PİRHA- Yeniden yargılamalarla ilgili yapılan basın toplantısında kamuoyunda duyarlılık oluşturmak için bir kampanya başlatılacağı ve mahpuslara avukat desteği sağlanacağı belirtildi.
İnsan Hakları Derneği (İHD) İstanbul Şubesi, Devlet Güvenlik Mahkemeleri (DGM) ve Özel Yetkili Mahkemeler’de (ÖYM) yargılan ve ceza alanların infazının durdurulması taleplerine ilişkin yaşanan çifte standartlarla basın toplantısı gerçekleştirdi. Toplantının yapıldığı salona “Yeniden yargılanmalarda eşitlik istiyoruz” pankartı asıldı.
İlk sözü alan avukat Ercan Kanar, Türkiye’de yargının hiçbir zaman bağımsız, eşit ve tarafsız olmadığına dikkat çekerek 12 Eylül’de sol görüşçü insanların idam edilirken, sağ görüşlülerin 2-4 yıl gibi cezalar aldığını ve 1990’lar sürecinde de böyle olduğunu vurguladı. Şimdi de bir şeyin değişmediğini ifade eden Kanar, “Yargılamasında usulsüzlük olduğu için Abdullah Altun’un yeniden yargılamasına karar verilerek infazı durduruldu, serbest bırakıldı. Bunu emsal göstererek birçok radikal İslamcı örgütlere üye, Hizbullahçı insanlar serbest bırakıldı” dedi.

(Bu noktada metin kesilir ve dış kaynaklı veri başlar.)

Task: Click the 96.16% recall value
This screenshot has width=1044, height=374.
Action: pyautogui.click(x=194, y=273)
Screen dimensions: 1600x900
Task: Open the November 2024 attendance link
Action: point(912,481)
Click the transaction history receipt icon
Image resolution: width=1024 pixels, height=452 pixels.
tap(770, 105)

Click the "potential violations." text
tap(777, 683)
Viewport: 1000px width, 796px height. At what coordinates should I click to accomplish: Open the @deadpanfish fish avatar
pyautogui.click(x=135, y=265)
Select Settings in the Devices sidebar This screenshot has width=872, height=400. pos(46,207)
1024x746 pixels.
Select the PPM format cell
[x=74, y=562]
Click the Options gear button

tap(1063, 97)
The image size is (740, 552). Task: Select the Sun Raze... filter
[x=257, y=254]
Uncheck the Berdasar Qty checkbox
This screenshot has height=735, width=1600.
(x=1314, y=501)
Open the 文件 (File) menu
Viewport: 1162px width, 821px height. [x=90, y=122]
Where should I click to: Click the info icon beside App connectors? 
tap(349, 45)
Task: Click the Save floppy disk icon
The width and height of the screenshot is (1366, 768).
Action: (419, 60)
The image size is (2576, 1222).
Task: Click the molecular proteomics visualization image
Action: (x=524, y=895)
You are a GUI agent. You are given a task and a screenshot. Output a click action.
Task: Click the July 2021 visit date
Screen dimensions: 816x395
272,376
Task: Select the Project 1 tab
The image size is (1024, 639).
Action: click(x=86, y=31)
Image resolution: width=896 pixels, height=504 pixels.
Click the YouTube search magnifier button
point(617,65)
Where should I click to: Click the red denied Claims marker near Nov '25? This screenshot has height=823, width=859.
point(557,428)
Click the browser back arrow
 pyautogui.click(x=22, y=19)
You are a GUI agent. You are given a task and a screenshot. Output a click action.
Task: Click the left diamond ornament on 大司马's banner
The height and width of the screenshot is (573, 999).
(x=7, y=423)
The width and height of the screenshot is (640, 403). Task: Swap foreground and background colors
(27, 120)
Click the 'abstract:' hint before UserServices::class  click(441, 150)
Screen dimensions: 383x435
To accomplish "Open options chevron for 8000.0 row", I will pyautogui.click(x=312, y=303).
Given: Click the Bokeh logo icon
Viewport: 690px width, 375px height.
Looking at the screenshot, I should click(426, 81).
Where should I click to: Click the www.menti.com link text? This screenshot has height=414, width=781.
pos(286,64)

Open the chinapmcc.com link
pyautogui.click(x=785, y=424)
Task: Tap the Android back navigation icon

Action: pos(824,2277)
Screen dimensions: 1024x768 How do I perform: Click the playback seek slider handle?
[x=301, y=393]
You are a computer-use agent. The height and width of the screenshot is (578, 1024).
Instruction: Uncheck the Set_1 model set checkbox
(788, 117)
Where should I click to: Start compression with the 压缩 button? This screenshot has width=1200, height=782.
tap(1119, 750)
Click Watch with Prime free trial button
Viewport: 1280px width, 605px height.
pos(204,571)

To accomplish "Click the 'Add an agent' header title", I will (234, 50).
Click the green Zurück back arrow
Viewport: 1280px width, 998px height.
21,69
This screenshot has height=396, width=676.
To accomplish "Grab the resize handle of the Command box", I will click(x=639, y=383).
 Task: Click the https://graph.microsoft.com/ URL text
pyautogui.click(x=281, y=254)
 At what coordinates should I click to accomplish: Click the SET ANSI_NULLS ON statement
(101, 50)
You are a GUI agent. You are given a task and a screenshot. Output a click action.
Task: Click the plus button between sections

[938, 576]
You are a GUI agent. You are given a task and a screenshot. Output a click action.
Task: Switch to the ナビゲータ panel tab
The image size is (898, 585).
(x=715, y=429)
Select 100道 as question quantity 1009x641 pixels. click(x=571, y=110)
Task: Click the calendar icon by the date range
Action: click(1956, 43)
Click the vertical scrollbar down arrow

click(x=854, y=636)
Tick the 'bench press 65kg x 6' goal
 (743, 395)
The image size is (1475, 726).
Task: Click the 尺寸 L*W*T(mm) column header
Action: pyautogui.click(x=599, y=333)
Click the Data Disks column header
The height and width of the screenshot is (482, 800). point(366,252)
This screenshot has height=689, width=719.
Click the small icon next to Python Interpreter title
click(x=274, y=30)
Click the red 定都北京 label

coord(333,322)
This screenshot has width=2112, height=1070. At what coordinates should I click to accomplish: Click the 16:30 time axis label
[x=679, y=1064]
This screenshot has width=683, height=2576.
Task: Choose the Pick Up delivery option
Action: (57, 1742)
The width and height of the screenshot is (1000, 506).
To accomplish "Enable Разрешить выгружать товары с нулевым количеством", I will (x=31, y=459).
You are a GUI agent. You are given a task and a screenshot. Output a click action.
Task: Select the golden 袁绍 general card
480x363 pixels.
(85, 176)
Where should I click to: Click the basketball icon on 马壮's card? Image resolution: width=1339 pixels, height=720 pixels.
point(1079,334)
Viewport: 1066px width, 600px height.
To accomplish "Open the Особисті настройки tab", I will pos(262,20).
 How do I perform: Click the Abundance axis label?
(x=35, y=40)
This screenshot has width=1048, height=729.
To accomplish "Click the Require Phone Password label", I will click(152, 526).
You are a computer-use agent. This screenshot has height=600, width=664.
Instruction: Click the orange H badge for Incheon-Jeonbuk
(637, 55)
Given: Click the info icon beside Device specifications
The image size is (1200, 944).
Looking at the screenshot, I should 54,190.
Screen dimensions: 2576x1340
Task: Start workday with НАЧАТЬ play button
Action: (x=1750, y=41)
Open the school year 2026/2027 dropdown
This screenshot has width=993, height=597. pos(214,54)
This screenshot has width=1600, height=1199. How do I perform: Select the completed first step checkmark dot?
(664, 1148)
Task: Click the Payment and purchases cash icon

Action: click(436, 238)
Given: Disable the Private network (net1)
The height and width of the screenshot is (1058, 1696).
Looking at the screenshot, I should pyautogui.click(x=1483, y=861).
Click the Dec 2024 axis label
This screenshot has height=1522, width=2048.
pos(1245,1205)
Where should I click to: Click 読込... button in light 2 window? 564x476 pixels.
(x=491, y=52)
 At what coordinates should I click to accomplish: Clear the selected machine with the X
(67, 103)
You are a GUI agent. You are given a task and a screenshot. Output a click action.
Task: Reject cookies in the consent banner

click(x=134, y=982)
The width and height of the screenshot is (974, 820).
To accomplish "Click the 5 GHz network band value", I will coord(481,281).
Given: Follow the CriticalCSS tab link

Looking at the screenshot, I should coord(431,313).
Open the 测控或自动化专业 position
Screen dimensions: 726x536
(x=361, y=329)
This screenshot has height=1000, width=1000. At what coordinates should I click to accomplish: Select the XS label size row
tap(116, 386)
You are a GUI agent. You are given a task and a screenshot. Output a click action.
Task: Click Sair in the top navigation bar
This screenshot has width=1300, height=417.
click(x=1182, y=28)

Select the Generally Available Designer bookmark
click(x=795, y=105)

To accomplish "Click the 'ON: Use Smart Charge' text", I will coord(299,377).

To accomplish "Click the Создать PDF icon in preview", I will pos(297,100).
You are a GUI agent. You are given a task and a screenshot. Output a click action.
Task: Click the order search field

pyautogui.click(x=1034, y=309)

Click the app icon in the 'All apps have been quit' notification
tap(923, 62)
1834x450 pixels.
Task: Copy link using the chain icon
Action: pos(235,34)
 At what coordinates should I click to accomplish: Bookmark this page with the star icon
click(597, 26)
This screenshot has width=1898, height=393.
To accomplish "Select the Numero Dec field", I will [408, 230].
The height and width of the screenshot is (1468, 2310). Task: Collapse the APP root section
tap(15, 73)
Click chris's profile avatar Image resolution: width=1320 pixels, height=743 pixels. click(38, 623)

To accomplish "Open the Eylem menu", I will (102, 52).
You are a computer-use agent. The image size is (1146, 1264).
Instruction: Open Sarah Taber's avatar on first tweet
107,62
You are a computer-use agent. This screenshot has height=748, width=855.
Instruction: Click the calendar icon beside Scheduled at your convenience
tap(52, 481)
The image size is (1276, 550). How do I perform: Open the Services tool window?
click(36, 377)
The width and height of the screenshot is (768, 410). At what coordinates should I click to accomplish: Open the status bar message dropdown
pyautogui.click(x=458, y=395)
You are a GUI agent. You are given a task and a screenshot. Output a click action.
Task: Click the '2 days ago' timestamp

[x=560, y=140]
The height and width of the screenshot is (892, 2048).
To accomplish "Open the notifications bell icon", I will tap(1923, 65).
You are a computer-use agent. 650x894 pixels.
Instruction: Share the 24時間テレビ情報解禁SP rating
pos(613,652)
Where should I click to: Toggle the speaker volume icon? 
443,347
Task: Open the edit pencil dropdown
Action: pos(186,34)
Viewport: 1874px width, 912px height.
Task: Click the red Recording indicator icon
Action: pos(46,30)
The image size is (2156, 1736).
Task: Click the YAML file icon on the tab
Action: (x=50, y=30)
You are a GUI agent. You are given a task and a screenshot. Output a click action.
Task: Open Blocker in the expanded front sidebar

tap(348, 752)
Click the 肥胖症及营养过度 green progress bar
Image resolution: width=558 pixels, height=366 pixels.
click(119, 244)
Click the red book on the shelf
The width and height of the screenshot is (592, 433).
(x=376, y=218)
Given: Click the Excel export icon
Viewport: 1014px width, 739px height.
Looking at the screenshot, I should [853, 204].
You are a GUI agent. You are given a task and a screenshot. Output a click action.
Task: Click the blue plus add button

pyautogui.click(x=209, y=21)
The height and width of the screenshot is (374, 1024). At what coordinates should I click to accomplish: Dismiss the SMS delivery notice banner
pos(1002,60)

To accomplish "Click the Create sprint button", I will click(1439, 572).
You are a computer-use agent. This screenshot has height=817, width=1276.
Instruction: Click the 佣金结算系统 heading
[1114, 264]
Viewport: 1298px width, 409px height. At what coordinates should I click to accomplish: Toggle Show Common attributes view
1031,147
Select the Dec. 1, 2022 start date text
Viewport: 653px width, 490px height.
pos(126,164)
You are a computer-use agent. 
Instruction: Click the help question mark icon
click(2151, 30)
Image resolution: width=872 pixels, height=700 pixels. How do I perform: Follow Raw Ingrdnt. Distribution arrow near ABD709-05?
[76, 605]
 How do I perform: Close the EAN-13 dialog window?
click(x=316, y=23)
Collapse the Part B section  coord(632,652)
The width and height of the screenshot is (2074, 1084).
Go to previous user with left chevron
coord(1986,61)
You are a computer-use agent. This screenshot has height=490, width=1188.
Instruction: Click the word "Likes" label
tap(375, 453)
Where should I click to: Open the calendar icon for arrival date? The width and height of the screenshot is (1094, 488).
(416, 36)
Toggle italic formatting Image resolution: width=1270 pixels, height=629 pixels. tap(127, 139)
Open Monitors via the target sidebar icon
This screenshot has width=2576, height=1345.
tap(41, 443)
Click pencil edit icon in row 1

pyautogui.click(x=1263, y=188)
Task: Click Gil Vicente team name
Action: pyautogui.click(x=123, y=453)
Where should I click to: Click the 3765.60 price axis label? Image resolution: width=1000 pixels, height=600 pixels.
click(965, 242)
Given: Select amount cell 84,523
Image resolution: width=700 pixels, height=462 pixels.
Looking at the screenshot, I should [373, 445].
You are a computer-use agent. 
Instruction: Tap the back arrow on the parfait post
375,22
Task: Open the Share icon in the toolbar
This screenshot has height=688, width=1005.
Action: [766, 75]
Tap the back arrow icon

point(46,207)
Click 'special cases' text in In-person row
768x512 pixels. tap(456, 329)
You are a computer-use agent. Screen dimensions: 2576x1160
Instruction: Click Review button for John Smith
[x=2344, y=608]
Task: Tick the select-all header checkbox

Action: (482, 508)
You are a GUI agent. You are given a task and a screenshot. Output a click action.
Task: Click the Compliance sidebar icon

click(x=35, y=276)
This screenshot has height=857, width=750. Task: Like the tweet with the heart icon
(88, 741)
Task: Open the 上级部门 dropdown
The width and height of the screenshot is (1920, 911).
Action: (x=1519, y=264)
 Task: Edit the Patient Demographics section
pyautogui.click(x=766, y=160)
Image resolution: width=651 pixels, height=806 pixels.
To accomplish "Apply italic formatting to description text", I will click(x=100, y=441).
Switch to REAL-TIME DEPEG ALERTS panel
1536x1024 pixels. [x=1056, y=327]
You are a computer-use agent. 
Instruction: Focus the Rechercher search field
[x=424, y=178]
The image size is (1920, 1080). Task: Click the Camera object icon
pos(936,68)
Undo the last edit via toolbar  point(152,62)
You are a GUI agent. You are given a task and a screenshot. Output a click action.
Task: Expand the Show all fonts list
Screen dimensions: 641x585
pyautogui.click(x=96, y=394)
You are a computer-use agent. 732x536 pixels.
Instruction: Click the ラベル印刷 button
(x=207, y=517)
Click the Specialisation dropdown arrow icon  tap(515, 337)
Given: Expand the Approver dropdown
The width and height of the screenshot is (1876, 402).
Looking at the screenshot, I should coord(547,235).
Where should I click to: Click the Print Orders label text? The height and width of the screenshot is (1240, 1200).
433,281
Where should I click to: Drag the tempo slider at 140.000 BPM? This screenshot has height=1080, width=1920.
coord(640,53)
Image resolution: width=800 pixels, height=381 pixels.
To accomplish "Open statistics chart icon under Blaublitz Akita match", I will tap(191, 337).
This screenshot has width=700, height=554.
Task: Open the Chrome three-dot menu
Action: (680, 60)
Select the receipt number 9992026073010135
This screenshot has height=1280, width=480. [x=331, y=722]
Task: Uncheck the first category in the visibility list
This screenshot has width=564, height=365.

“ŞİMDİKİ DÖNEM ÖYM VE DGM’LERDEN KÖTÜ”
Yargının solcular ve Kürt muhalifler için engizisyon görevi gördüğünü dile getiren Kanar, “DGM yargılamaları 12 Eylül’den daha geriydi, ardından gelen ÖYM’ler DGM’lerden daha da kötüydü. Şimdiki dönem hepsinden kötü… Sorgular tamamlanmadan cezalar verildiği bir dönem yaşıyoruz. Avrupa’daki hukuk örgütleri AİHM tarafından yargı kararları için Türkiye’nin uyarılması gerektiğine dair rapor hazırladı. Yargı siyasi bir perspektifle çalışıyor. Bizler sağcı, solcu, dinci diye ayrım yapmayız ama yapılan uygulama Hizbullah’ı ve kökten dincileri kapsıyor. Bu eşitlik ilkesini çiğneyen haksız uygulama son bulmalı” diye konuştu.
“HİZBULLAH ÜYELERİ BASİT DİLEKÇELERLE SERBEST BIRAKILDI”
Avukat Gülizar Tuncer, yargının daima siyasi ve ayrımcı olduğunu kaydederek “Hiçbir dönemde bu kadar çürümüş değildi yargı. Sadece Diyarbakır’da 100’ün üzerinde Türkiye’de 500’ün üzerinde Hizbullahçı serbest bırakıldı. Sadece İbdace değil, IŞİD ve El Kaide mensupları da serbest bırakıldı. Büyük bir ayrımcılık var, 1990’lı yıllarda yüzlerce insanın yaşamını yitirmesine neden olan insanlar bırakılıyor. Onların dava dosyalarında işkence kasetleri, öldürdükleri insanların videoları, çok sayıda patlayıcı gibi malzemelerle yakalandıkları var. Memleketin dört bir yanında Hizbullah üyeleri basit dilekçelerle serbest bırakıldı. Siyasi boyutu da hukuki boyutu kadar önemli, yeni bir gerici savaşa mı hazırlanıyor devlet” diye ifade etti.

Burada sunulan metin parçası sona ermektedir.